__EXCERTO DO DOCUMENTO__:
++++++
Geração Recheio, espécie exótica que nasceu entre os anos 60 e 70, quando rebeldia era deixar crescer o cabelo e citar o Che Guevara entre goles de vinho rasca. Jurávamos que íamos mudar o mundo e mudámos, sim senhor! Trocámos as barricadas por suplementos de colagénio e sessões de fisioterapia.
Estávamos convencidos de que, aos 50 e tal, estaríamos a beber caipirinhas numa praia de Búzios, rindo da vida como figurantes de um anúncio de reforma dourada, mas nada disso, o filme é outro. Estamos é no meio da verdadeira guerra dos tronos doméstica, esmagados entre os Adolescentes Geriátricos e os Aborrecentes. Uma espécie de fiambre humano nesta tosta quente chamada vida.
De um lado, os nossos adoráveis Adolescentes Geriátricos, outrora pilares da família, são hoje especialistas em esquecer onde deixaram os óculos (que estão na cara) e em teorias da conspiração envolvendo a sopa “que claramente estava fria”.
Somos nós a ter de lhes lembrar para tomarem a medicação, para não andarem a escalar móveis (sim, acontece!) e a lembrar, pela milésima vez, a data da consulta do médico de família. São adolescentes tardios com artrite, viciados em novelas turcas e convencidos de que o smartphone é uma invenção do capeta.
++++++
__CONJUNTO DE DADOS__:
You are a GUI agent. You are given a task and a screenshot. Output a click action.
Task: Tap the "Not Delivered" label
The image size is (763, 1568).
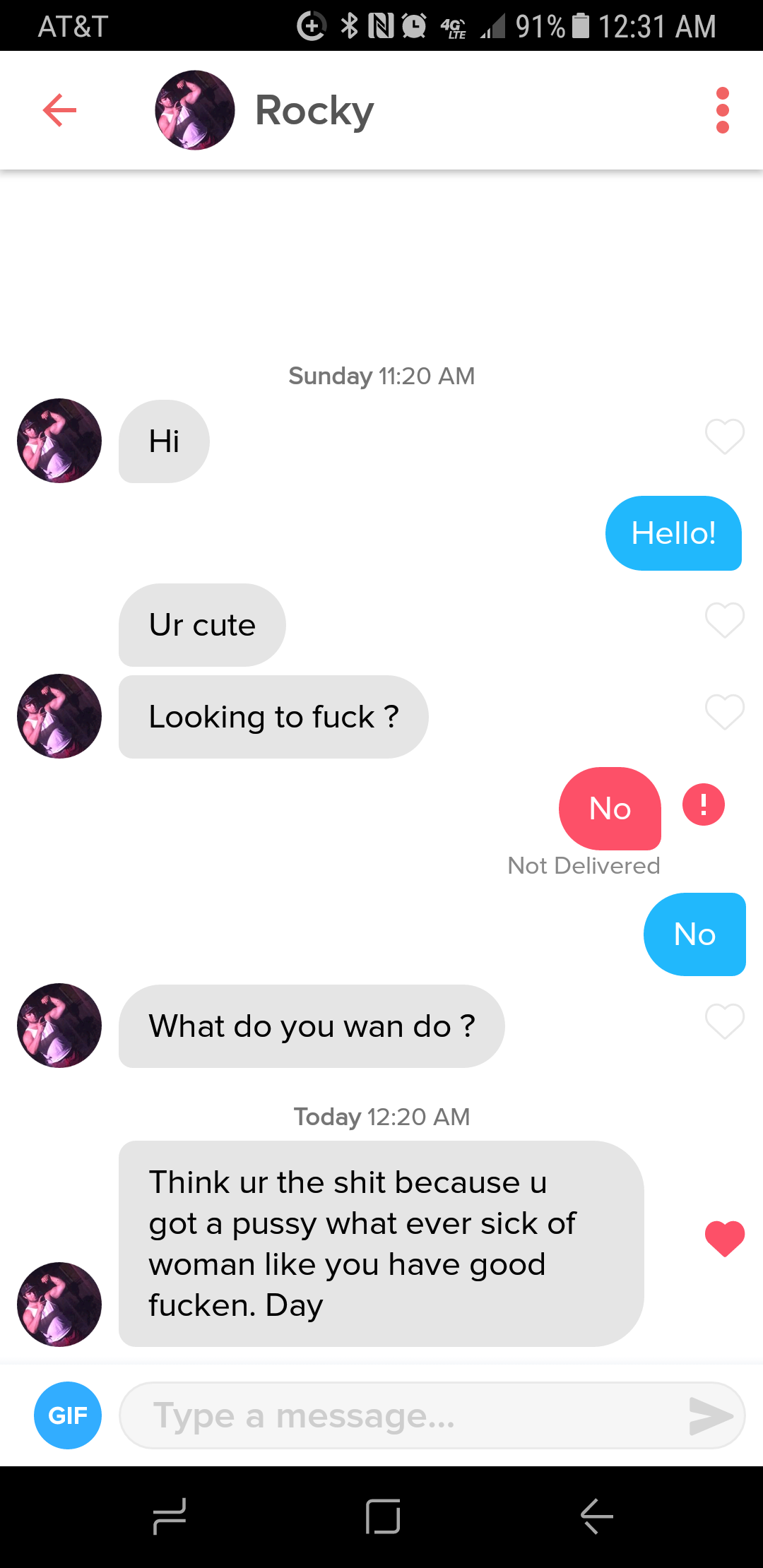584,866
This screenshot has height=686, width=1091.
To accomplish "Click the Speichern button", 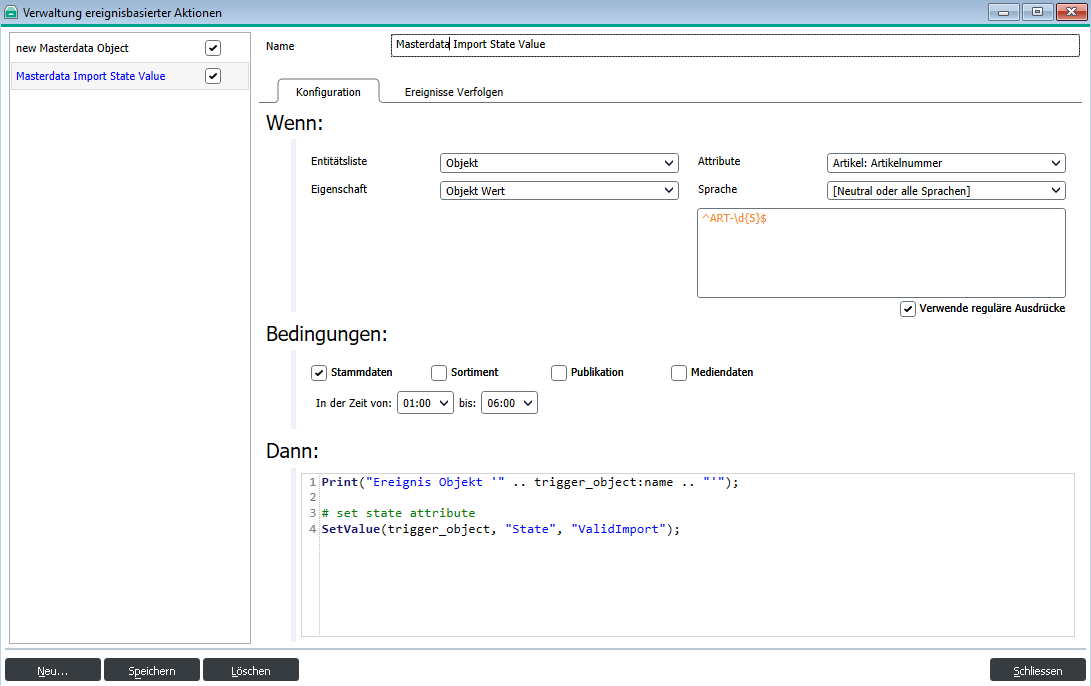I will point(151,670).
++++++
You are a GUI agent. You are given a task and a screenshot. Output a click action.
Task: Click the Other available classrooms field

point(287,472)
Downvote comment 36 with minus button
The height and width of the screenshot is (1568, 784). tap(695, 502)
++++++
__PROBLEMA 1__:
No excerto sobre a Geração Recheio, entre que décadas nasceu essa geração?
__PROBLEMA 2__:
Prossiga, por favor, o excerto sobre a Geração Recheio a partir da última frase apresentada.

__ÁREA DE RESPOSTA 1__:
Entre os anos 60 e 70.

__ÁREA DE RESPOSTA 2__:
Explicar que a televisão não funciona por magia negra e que o comando da televisão, esse objeto maléfico, “não muda de canal sozinho” ou que a internet não é um universo paralelo onde os netos passam a vida, é quase um desporto diário. E o que dizer da autonomia? Perdeu-se algures entre a última queda no tapete da sala e a oitava chamada para perguntar a senha do wi-fi.
E se pensam que a vida se resume a tratar dos nossos precursores, enganam-se redondamente. No outro extremo da nossa tosta existencial, temos os Aborrecentes, também conhecidos como filhos. Eles vivem numa bolha de superioridade digital, onde tudo o que fazemos é embaraçoso e digno de um cancelamento público. A nossa roupa é cringe, acreditam que a nossa playlist é uma forma de tortura e as nossas tentativas de comunicação são recebidas com revirar de olhos e emojis passivo-agressivos.
Comunicar com eles é como tentar decifrar hieróglifos com um dicionário de emojis. Reclamam, exigem, suspiram… e nós, os gloriosos ex-revolucionários, ficamos ali no meio, a tentar marcar consulta para o reumatismo enquanto damos boleia para o shopping (porque andar de autocarro é uma agressão aos seus princípios éticos). Crescemos a ouvir que éramos a “ponte entre gerações”, e cumprimos à risca. Pena que ninguém nos disse que íamos ser uma ponte com buracos, sem manutenção, e onde circula trânsito pesado nos dois sentidos. Parabéns, Geração Recheio, vocês são os verdadeiros prestidigitadores da parentalidade contemporânea.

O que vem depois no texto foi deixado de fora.